TASK OBJECTIVE
Can you rewrite every one of the rows below, swapping "Where should I click to" for "Which spot should I select to" each time it occurs and changing nothing else?

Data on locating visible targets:
+ + + +

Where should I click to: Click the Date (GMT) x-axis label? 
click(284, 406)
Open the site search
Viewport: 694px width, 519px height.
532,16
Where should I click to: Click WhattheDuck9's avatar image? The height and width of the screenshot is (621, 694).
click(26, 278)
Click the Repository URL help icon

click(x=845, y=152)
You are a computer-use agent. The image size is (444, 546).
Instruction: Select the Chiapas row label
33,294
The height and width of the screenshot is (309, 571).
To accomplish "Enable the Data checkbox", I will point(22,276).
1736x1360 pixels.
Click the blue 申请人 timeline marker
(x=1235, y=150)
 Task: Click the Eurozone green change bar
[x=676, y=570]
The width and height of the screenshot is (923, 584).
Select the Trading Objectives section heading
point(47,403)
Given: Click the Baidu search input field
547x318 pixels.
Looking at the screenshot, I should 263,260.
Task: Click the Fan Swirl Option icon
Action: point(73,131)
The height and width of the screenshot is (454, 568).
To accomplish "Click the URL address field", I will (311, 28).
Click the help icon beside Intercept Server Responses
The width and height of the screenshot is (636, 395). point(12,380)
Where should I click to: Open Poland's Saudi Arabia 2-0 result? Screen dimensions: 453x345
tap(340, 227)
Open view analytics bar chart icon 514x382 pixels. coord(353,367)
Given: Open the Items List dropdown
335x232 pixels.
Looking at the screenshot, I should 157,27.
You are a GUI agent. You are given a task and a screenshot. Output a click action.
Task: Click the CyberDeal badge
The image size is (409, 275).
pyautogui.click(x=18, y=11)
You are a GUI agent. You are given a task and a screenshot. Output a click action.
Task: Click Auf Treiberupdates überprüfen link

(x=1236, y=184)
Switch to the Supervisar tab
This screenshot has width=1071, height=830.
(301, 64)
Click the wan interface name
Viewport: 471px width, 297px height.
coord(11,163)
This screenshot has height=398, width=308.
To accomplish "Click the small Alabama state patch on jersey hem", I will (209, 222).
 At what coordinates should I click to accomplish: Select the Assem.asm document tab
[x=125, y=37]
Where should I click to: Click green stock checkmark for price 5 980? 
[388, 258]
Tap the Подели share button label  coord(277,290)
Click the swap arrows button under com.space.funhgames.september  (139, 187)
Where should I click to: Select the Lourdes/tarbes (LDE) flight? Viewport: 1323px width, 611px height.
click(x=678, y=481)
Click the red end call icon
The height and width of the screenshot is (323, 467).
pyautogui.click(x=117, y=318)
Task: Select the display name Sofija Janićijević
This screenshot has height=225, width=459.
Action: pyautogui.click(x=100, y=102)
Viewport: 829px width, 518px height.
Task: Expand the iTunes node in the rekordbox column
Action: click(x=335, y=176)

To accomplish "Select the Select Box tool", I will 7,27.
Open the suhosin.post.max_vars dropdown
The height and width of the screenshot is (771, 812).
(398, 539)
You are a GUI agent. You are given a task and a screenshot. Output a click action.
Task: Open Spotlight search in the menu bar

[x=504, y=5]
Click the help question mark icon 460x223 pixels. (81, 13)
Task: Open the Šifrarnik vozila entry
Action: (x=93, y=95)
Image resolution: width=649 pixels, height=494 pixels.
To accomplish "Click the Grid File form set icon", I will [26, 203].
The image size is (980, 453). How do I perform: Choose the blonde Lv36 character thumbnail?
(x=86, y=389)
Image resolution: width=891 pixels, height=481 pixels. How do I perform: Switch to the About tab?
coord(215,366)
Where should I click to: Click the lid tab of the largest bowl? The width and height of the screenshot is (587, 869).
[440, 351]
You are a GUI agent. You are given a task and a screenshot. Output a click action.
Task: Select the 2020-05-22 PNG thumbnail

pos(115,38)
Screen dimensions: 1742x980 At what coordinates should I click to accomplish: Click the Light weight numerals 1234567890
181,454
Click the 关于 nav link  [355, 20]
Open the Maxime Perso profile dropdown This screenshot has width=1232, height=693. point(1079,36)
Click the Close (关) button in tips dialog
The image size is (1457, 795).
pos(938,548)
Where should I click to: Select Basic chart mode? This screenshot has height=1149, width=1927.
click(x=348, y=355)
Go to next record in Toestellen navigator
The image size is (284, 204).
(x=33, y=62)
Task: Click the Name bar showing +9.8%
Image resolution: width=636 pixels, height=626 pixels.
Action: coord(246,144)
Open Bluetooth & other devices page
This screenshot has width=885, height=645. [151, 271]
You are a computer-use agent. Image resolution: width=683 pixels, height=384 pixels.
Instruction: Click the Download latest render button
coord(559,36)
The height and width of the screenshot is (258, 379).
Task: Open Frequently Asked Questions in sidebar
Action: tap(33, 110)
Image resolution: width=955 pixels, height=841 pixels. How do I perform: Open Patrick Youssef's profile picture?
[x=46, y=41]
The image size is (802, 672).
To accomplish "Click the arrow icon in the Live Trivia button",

+ + + +

REPLY
Which spot should I select to: Click the Date (GMT) x-axis label? 
click(284, 406)
Open the site search
Viewport: 694px width, 519px height.
532,16
Which spot should I select to: Click WhattheDuck9's avatar image? The height and width of the screenshot is (621, 694).
click(26, 278)
Click the Repository URL help icon

click(x=845, y=152)
You are a computer-use agent. The image size is (444, 546).
Instruction: Select the Chiapas row label
33,294
The height and width of the screenshot is (309, 571).
To accomplish "Enable the Data checkbox", I will point(22,276).
1736x1360 pixels.
Click the blue 申请人 timeline marker
(x=1235, y=150)
 Task: Click the Eurozone green change bar
[x=676, y=570]
The width and height of the screenshot is (923, 584).
Select the Trading Objectives section heading
point(47,403)
Given: Click the Baidu search input field
547x318 pixels.
Looking at the screenshot, I should 263,260.
Task: Click the Fan Swirl Option icon
Action: point(73,131)
The height and width of the screenshot is (454, 568).
To accomplish "Click the URL address field", I will (311, 28).
Click the help icon beside Intercept Server Responses
The width and height of the screenshot is (636, 395). point(12,380)
Which spot should I select to: Open Poland's Saudi Arabia 2-0 result? Screen dimensions: 453x345
tap(340, 227)
Open view analytics bar chart icon 514x382 pixels. coord(353,367)
Given: Open the Items List dropdown
335x232 pixels.
Looking at the screenshot, I should 157,27.
You are a GUI agent. You are given a task and a screenshot. Output a click action.
Task: Click the CyberDeal badge
The image size is (409, 275).
pyautogui.click(x=18, y=11)
You are a GUI agent. You are given a task and a screenshot. Output a click action.
Task: Click Auf Treiberupdates überprüfen link

(x=1236, y=184)
Switch to the Supervisar tab
This screenshot has width=1071, height=830.
(301, 64)
Click the wan interface name
Viewport: 471px width, 297px height.
coord(11,163)
This screenshot has height=398, width=308.
To accomplish "Click the small Alabama state patch on jersey hem", I will (209, 222).
 At what coordinates should I click to accomplish: Select the Assem.asm document tab
[x=125, y=37]
Which spot should I select to: Click green stock checkmark for price 5 980? 
[388, 258]
Tap the Подели share button label  coord(277,290)
Click the swap arrows button under com.space.funhgames.september  (139, 187)
Which spot should I select to: Select the Lourdes/tarbes (LDE) flight? Viewport: 1323px width, 611px height.
click(x=678, y=481)
Click the red end call icon
The height and width of the screenshot is (323, 467).
pyautogui.click(x=117, y=318)
Task: Select the display name Sofija Janićijević
This screenshot has height=225, width=459.
Action: pyautogui.click(x=100, y=102)
Viewport: 829px width, 518px height.
Task: Expand the iTunes node in the rekordbox column
Action: click(x=335, y=176)

To accomplish "Select the Select Box tool", I will 7,27.
Open the suhosin.post.max_vars dropdown
The height and width of the screenshot is (771, 812).
(398, 539)
You are a GUI agent. You are given a task and a screenshot. Output a click action.
Task: Open Spotlight search in the menu bar

[x=504, y=5]
Click the help question mark icon 460x223 pixels. (81, 13)
Task: Open the Šifrarnik vozila entry
Action: (x=93, y=95)
Image resolution: width=649 pixels, height=494 pixels.
To accomplish "Click the Grid File form set icon", I will [26, 203].
The image size is (980, 453). How do I perform: Choose the blonde Lv36 character thumbnail?
(x=86, y=389)
Image resolution: width=891 pixels, height=481 pixels. How do I perform: Switch to the About tab?
coord(215,366)
Which spot should I select to: Click the lid tab of the largest bowl? The width and height of the screenshot is (587, 869).
[440, 351]
You are a GUI agent. You are given a task and a screenshot. Output a click action.
Task: Select the 2020-05-22 PNG thumbnail

pos(115,38)
Screen dimensions: 1742x980 At what coordinates should I click to accomplish: Click the Light weight numerals 1234567890
181,454
Click the 关于 nav link  [355, 20]
Open the Maxime Perso profile dropdown This screenshot has width=1232, height=693. point(1079,36)
Click the Close (关) button in tips dialog
The image size is (1457, 795).
pos(938,548)
Which spot should I select to: Select Basic chart mode? This screenshot has height=1149, width=1927.
click(x=348, y=355)
Go to next record in Toestellen navigator
The image size is (284, 204).
(x=33, y=62)
Task: Click the Name bar showing +9.8%
Image resolution: width=636 pixels, height=626 pixels.
Action: coord(246,144)
Open Bluetooth & other devices page
This screenshot has width=885, height=645. [151, 271]
You are a computer-use agent. Image resolution: width=683 pixels, height=384 pixels.
Instruction: Click the Download latest render button
coord(559,36)
The height and width of the screenshot is (258, 379).
Task: Open Frequently Asked Questions in sidebar
Action: tap(33, 110)
Image resolution: width=955 pixels, height=841 pixels. How do I perform: Open Patrick Youssef's profile picture?
[x=46, y=41]
The image size is (802, 672).
To accomplish "Click the arrow icon in the Live Trivia button",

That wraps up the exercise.